The reason for using a stringstream rather than a simple string is so that we can take advantage of the insertion function we will see shortly; this will handle conversion of XMLCh unicode characters to our local encoding. However, for reasons we shall soon see, this needs to be an explicit write_xml function rather than an overloaded operator<<.

Next, characters is called by the SAX parser for all textual element content. We simply maintain a stringstream and insert the new characters into it whenever we get some.

void MySaxHandler::characters(
                   const XMLCh*const text,
                   const unsigned int length) {
  write_xml(current_text, text);
}

Finally, at the end of each element, endElement finds the element in question by looking up its XPath name in the map and then calls put to write the characters saved so far to the stored variable reference:

void MySaxHandler::endElement(
                   const XMLCh* const name) {
  if (!current_path_.empty()) {
    ElementMap_t::const_iterator i
             = element_map_.find(
                   current_path_.top());

    if (i != element_map_.end())
      i->second->put(current_text_.str());

    current_path_.pop();
    current_text_.str("");
  }
}

XML Character encoding

The XML standard allows you to represent the characters that make up an XML document in any encoding you like. There are a number of rules used by XML parsers to determine the correct encoding, including the "encoding=" attribute on the "<?xml ?>" declaration at the beginning of the document.

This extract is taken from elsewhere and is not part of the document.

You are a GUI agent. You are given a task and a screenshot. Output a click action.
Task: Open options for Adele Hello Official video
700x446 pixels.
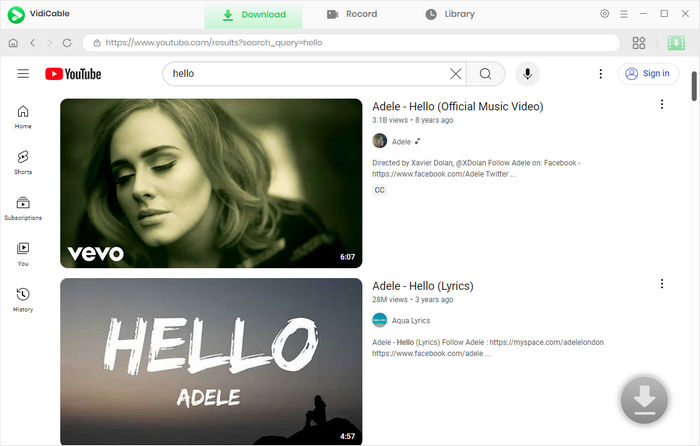coord(661,105)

The Xerces SAX parser represents characters using an XMLCh data type, and passes us strings by pointers to this character type.

These XML characters are represented in a Unicode encoding whereas to store them in standard strings we need them in our local encoding. Xerces provides a static XMLString::transcode() function to do this conversion. The conversion could be automated by building it into the insertion operator for the type XMLCh.

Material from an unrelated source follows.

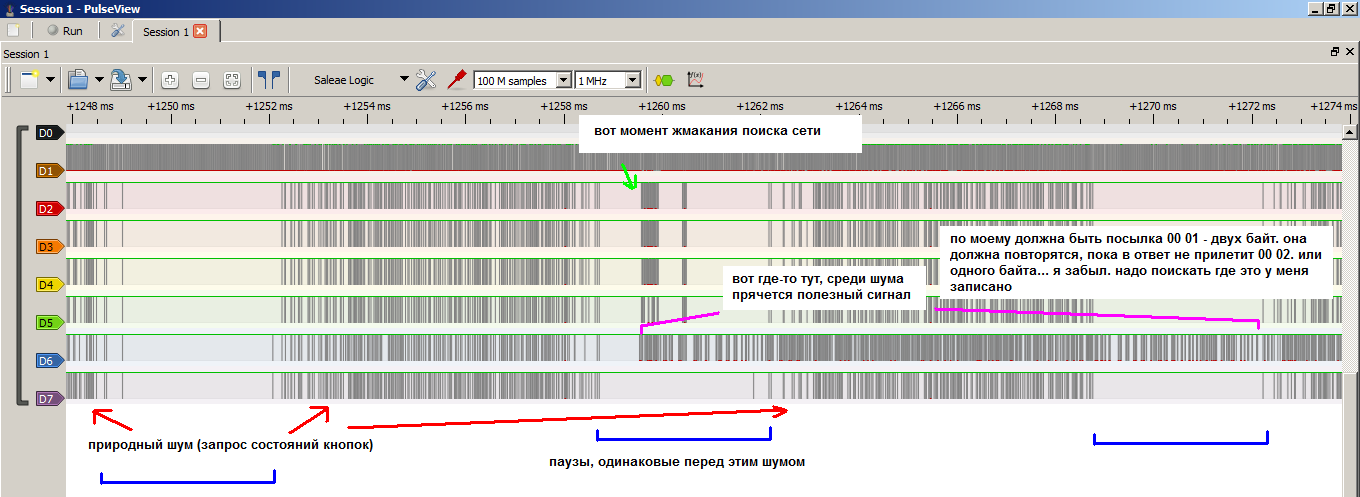This screenshot has width=1360, height=497.
Task: Zoom out of the waveform
Action: [200, 80]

However, XMLCh is a typedef from short which makes it difficult - you can't overload based on a typedef because typedef does not create new type, but simply an alias. Therefore the standard inserter for short will be used by the compiler instead. To get around this problem there are a couple of alternatives: Use a different function to insert in the stream (rather than operator<<) or explicitly translate the encoding before inserting in the stream.

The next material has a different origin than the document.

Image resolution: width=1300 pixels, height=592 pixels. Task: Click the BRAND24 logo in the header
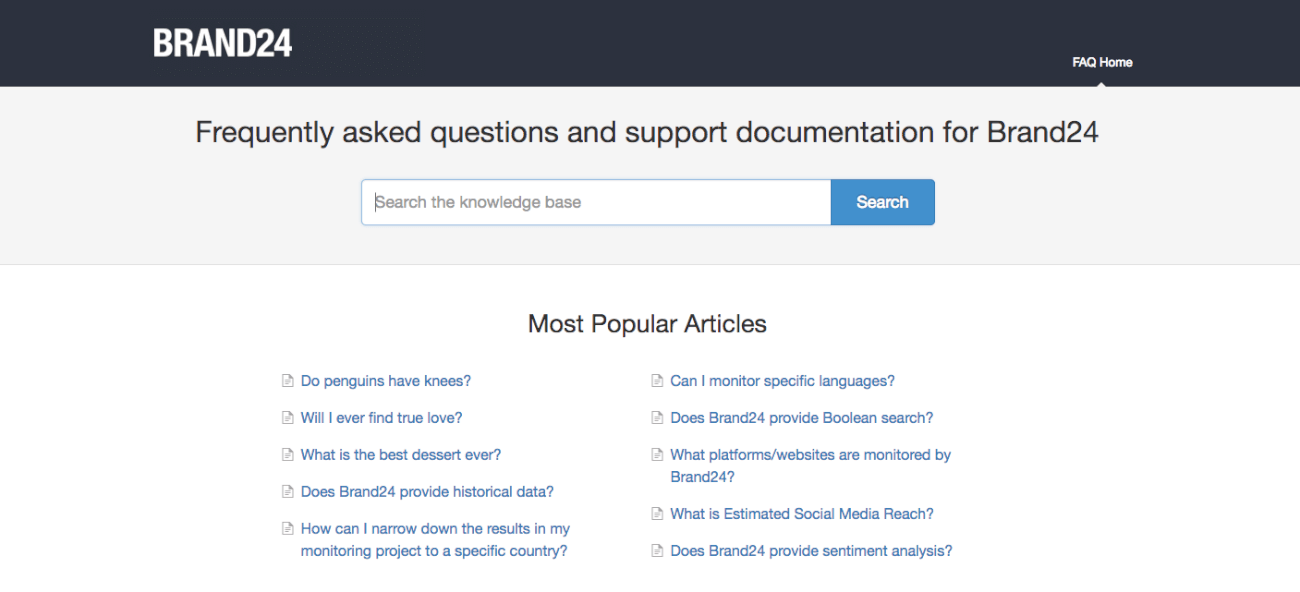pyautogui.click(x=223, y=43)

Here is the function write_xml used earlier to transcode and insert XML characters into a stream:

void write_xml(std::ostream& target,
               const XMLCh* s) {
  char *p = XMLString::transcode(s);
  target << p;
  delete [] p;
}

To avoid the call to delete[] you could replace the char* with a smart pointer capable of holding and deleting an array (unlike std::auto_ptr). If target<<p could throw, for example, this would be necessary to make the function exception-safe.

Using the SAX processor

With the handler class in place and now using XPath style element names, we can rewrite the parsing code. First, add a helper function to make it easier to add an element to the map:

template<typename T>
void AddElement(ElementMap_t& map,
                T* ptr,
                const std::string& path) {
  map.insert(std::make_pair
             (path, new ElementData<T>(ptr)));
}

The final code looks like this:

char filename[]="file.xml"
ElementMap_t element_map;

AddElement(element_map, &FirstName,
  "/Person/FirstName");
AddElement(element_map, &LastName,
  "/Person/LastName");
AddElement(element_map, &year,
  "/Person/DateOfBirth/Year");
AddElement(element_map, &month,
  "/Person/DateOfBirth/Month");
AddElement(element_map, &day,
  "/Person/DateOfBirth/Day");

MySaxHandler handler(element_map);
parser.setDocumentHandler(&handler);
parser.parse(filename);

Further refinement

An obvious enhancement is to enable multiple occurrences of the same element name in the XML document to store data in corresponding multiple variables, something which is not catered for by the code I have presented here.

Another way in which this design could be extended would be to support multiple XML document types. Since the element map objects contain full XPath names for each element, the same map could be used, and it would continue to uniquely identify each element as it is discovered in any known XML document type.